Alors est intervu Eric Brisse, l’édile de Terrats. « Durant les Municipales il était prudent de ne pas parler des éoliennes. À Terrats, nous nous sommes exprimés contre leur implantation sur notre commune. Et voilà que se profile le projet d’une installation en surplomb du village sur le territoire de Fourques », a-t-il dénoncé.

 

Jean-Luc Pujol Maire de fourques (Photo JLM 7447).jpg

Jean-Luc Pujol maire de Fourques, favorable au projet s’est inquièté : « Qu’adviendra-t-il si on ne trouve pas de nouvelles ressources pour faire vivre nos villages? ».  Il a plaidé en faveur de l’installation des éoliennes sur une zone de 164 ha sur les piémonts des Aspres, opposant les desseins lucratifs de fermes éoliennes de d’Agglomération au désert des Aspres avec un lapidaire : « Les éoliennes ou la pauvreté ! »

 

Alphonse Puig, Maire de Ste Colombe a réagit : « Les revenus escomptés, ce sont des queues de cerises ! Les petites communes qui entourent Fourques ont une lourde responsabilité. » La jeune maire de Tordères Maya Lesné est lors montée au créneau : « Le choix du maintien de cette zone s'est décidée mercredi 10 décembre, à Fourques, au cours d'une réunion du bureau d'étude, Ocea Ingenierie, de Jean-Luc Pujol maire de Fourques et de Roland Nourry, vice-président chargé du dossier ZDE, sans que le maire de Terrats, ne puisse s’exprimer sur le choix de la zone. C’est gravissime pour la démocratie. Ne parlons même pas des autres maires de communes impactées, telles que Ste-Colombe, Montauriol, Caixas, Tordères, Passa ou Llauro auxquels on ne demande jamais leur avis » s’est-elle insurgée.

 

Quid, du conseiller national des Verts, Franck Huette, élu de Thuir ? En échos à ces débats, éminemment écolos, il a opposé le mutisme.

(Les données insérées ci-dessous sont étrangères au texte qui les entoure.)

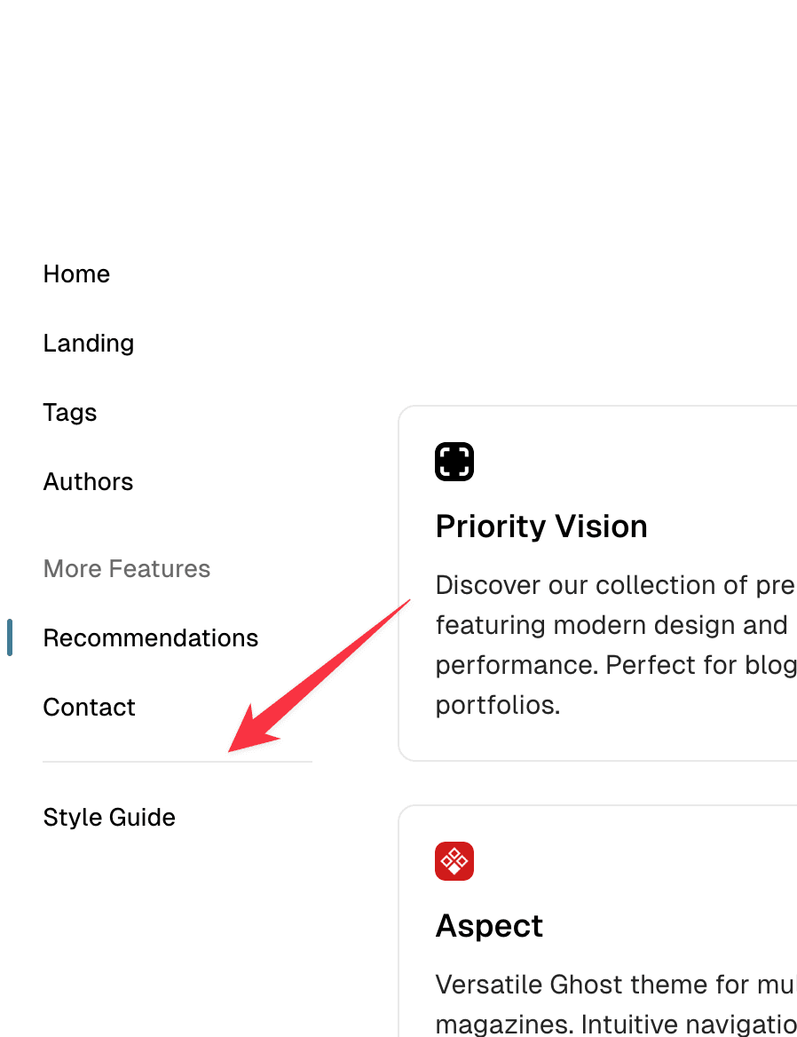This screenshot has height=1037, width=797.
Task: Select the Recommendations menu item
Action: pos(150,637)
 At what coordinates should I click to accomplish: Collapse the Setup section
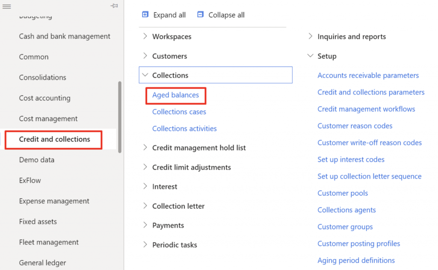coord(310,56)
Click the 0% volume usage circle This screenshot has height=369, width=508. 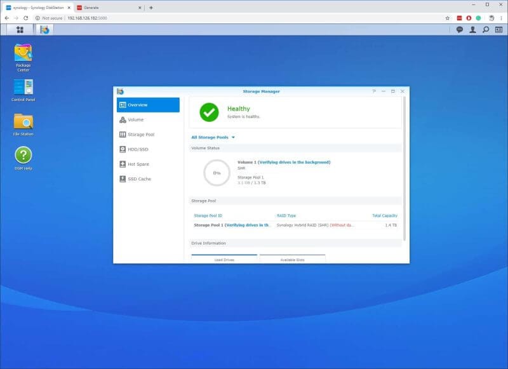[x=216, y=171]
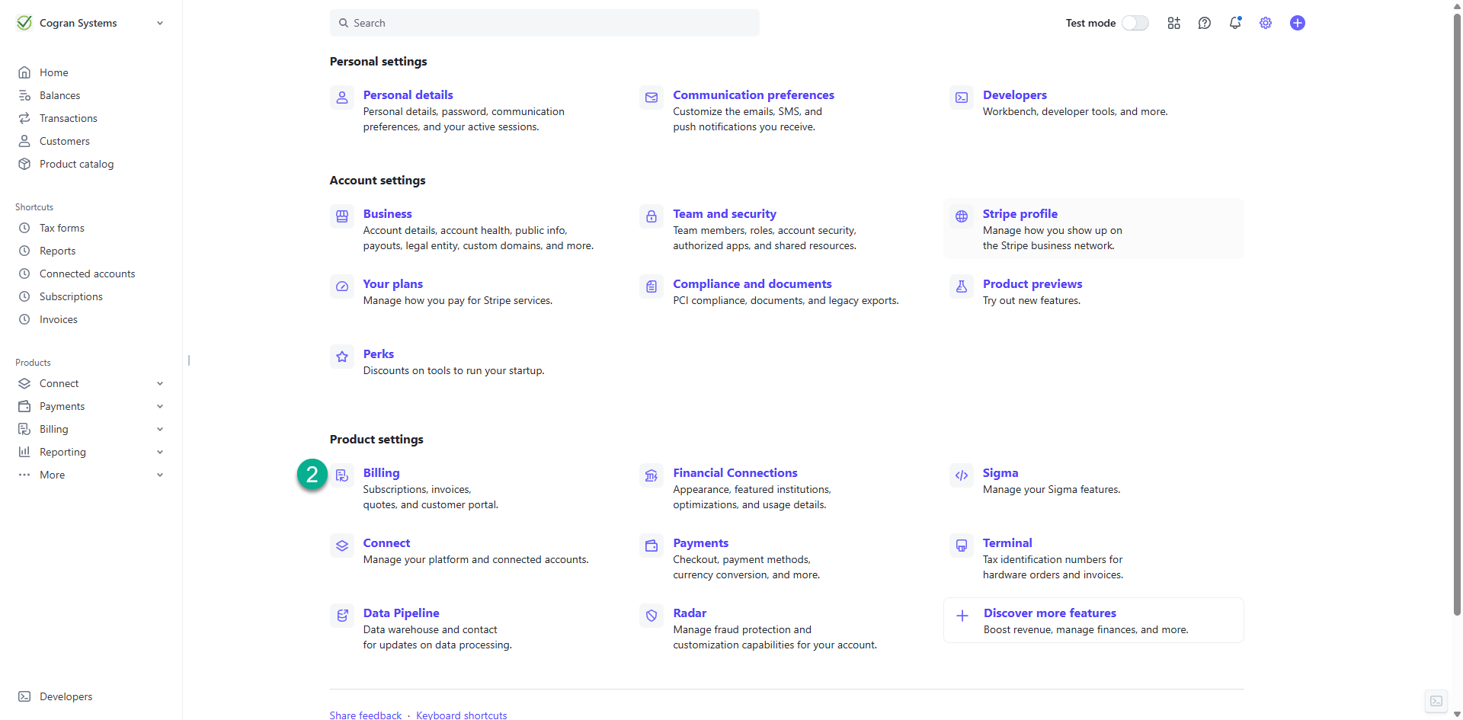
Task: Open the terminal icon at bottom right
Action: [1436, 701]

Enfin, à la demande de 18 délégués, le Conseil a voté à bulletins secrets. Résultats sur 54 votants : 32 délégués sont favorables au projet ; 18 sont contre et 5 s'abstiennent pour un total de 55 suffrages exprimés. La ZDE sera donc déposée en Préfecture. Le Collectif «Le Vent tourne» a juré de réagir au sortir de la réunion. Il pourrait s’exprimer ces prochains jours.